With the maturity and skill comes a unique level of preparation. Bedard’s trained with professionals for years, and his habits show it, according to Struch.
“His preparation, his rest, the way he eats, the way he warms up for practice, the way he practices, the way he cools down after practice – everything that he does is at a pro-level.
“The way he practices is special: He passes the puck hard, he shoots it hard, he plays hard, he works hard, he plays with courage.”
Speaking of shooting the puck hard, there’s little doubt what Bedard’s standout skill is -- it's shooting.
Evans describes Bedard’s shot as “one of the best [he's] ever seen.” Opponents echoed that sentiment. Scouts described his shot as NHL-calibre, and a tool guaranteed to land among the league’s elite with time and strength.
Bedard checks out virtually every box for an elite NHL shooter, including the mechanics, ability to shoot under pressure, and how he finds pockets of space off-puck. With his top hand pushed out in front, the distance between his feet to put downward pressure over the puck, and the incredible speed of his weight shifts, the puck explodes off his stick.
From that base, Bedard curl-and-drags the puck around defenders before seamlessly firing. He catches passes across his hips, putting him directly into his shooting motion, making him one of the most dangerous catch-and-release shooters in the WHL. Shortening or delaying his release allows him to adjust to what the defence gives him while shooting under sticks or through defenders allows him to flip the tables on the defender's positioning. If the goalie's set, he masks his intended placement by indicating he's shooting elsewhere.
Good luck stopping that shot.
Players with worse shots are often just long-range snipers in the CHL. Not Bedard. He takes every possible opportunity to get inside to improve his shooting location. He’s fearless, stepping inside to shoot through or around pressure, seemingly at the expense of his safety.
Then, there’s Bedard’s playmaking. With the shot already garnering so much respect around the WHL, he’s weaponized it to set up teammates. He enters a glide, pushes his hands out in front, and stares down the goaltender. Just as the defender and goaltender adjust to the shot, he laser beams a puck to an open teammate.

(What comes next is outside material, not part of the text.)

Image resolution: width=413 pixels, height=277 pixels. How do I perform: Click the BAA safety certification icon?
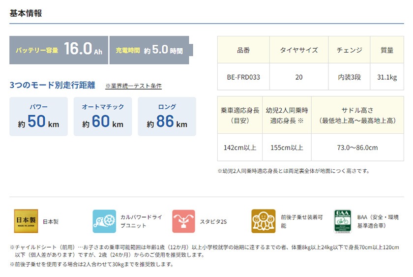[343, 221]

Then, there’s vision and planning. Few players – CHL, NHL, or whenever – make the quality one-touch or quick-possession passes that Bedard does. Pressured or in open-ice, he immediately knows the next play, often hitting moving teammates through traffic, with one-touch feeds that defenders at any level can’t read. If the lane’s not open, he delays by deceiving or turning his back to pressure to protect the puck, then hitting his teammate with perfect timing.
The skill’s obvious to see. What might not be is the improvement without the puck.
“You can see him consciously putting time into defence, making it a concern of his, making sure to do the right thing so he’s in the right spot to get the puck,” Struch told EliteProspects. “He wants the puck; we want him to have the puck -- he needs to have the puck.
"At this level, and the next level, if you do things the right way, you’re doing to have the puck more.”
By skill, Bedard’s clearly a special player. But according to Sturch, “you wouldn’t know anything about all of the hype when he’s around.”
Make note: Bedard’s an exceptional status person, too.
The under-18 World Junior Championship starts on April 26th. If the WHL’s anything to go by, the 15-year-old Bedard will be a top player at the tournament. He’s eligible for two more after this one, too.